<<<<
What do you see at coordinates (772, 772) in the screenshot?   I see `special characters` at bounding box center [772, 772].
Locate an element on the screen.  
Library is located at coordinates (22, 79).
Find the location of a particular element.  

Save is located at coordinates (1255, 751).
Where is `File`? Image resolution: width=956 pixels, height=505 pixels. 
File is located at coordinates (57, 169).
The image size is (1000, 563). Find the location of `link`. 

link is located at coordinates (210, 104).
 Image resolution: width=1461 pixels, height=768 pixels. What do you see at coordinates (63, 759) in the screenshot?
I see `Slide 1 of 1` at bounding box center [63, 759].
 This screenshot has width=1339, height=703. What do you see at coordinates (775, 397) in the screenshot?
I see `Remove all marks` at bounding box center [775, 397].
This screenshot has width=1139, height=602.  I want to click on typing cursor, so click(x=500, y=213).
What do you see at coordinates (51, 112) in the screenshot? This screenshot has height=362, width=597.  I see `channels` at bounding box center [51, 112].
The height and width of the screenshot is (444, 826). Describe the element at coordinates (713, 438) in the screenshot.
>>>>
* Stated task: Please identify each line of the listing above that contains the word "pixels", and copy those lines out in full.

* Exercise output:
Where is `File`? Image resolution: width=956 pixels, height=505 pixels. 
 Image resolution: width=1461 pixels, height=768 pixels. What do you see at coordinates (63, 759) in the screenshot?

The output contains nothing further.